__Consignes__
Actualisez l’extrait sur les pompes à chaleur en le reprenant, en commençant par « Aujourd’hui, la question » et en allant jusqu’à « qu’à court terme. ». Remplacez « couverture de pointe » par « couverture des pics de consommation ».

__Extrait du document__
....

Aujourd’hui, la question de la couverture de pointe gagne en importance.
Qu’entendez-vous exactement par ce dernier argument ?
Le problème des concepts de construction d’aujourd’hui, à savoir la combinaison de pompes à chaleur avec des installations photovoltaïques, c’est la couverture de pointe en hiver dans notre zone climatique. La pompe à chaleur nécessite le plus d’électricité en hiver, c’est-à-dire lorsque l’installation photovoltaïque est la moins performante. En été, il y a une surproduction d’électricité et en hiver, il y a pénurie. Environ 30% de la capacité devrait être transférée de l’été à l’hiver. Cela nécessite, par exemple, des accumulateurs chimiques (x au gaz), qui entraînent de grandes pertes de conversion. Les centrales de pompage-turbinage – qui s’accompagnent d’ailleurs de pertes considérables – ne peuvent compenser qu’à court terme.

....

__Données fournies__
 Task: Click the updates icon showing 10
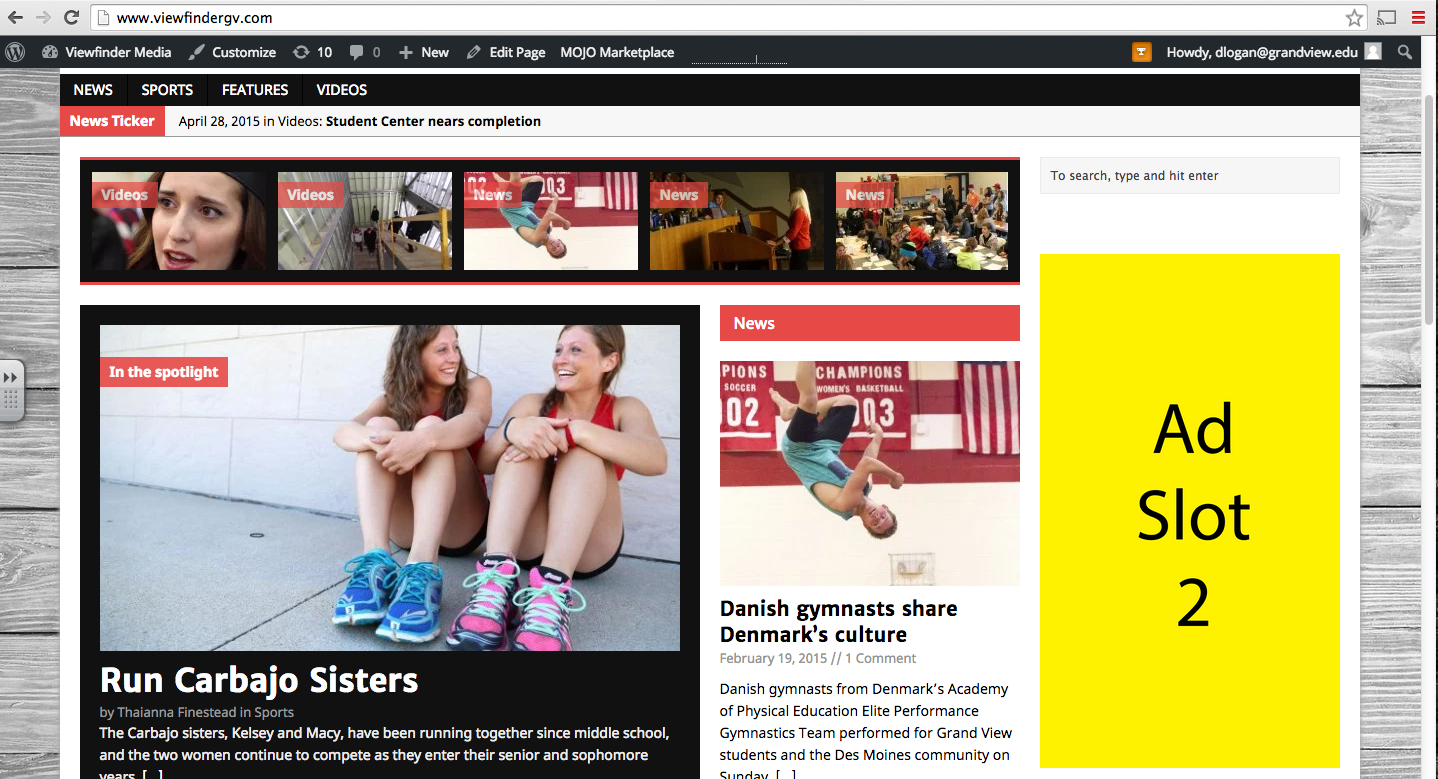point(301,52)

....

__Résultat obtenu__
Aujourd’hui, la question de la couverture des pics de consommation gagne en importance.
Qu’entendez-vous exactement par ce dernier argument ?
Le problème des concepts de construction d’aujourd’hui, à savoir la combinaison de pompes à chaleur avec des installations photovoltaïques, c’est la couverture des pics de consommation en hiver dans notre zone climatique. La pompe à chaleur nécessite le plus d’électricité en hiver, c’est-à-dire lorsque l’installation photovoltaïque est la moins performante. En été, il y a une surproduction d’électricité et en hiver, il y a pénurie. Environ 30% de la capacité devrait être transférée de l’été à l’hiver. Cela nécessite, par exemple, des accumulateurs chimiques (x au gaz), qui entraînent de grandes pertes de conversion. Les centrales de pompage-turbinage – qui s’accompagnent d’ailleurs de pertes considérables – ne peuvent compenser qu’à court terme.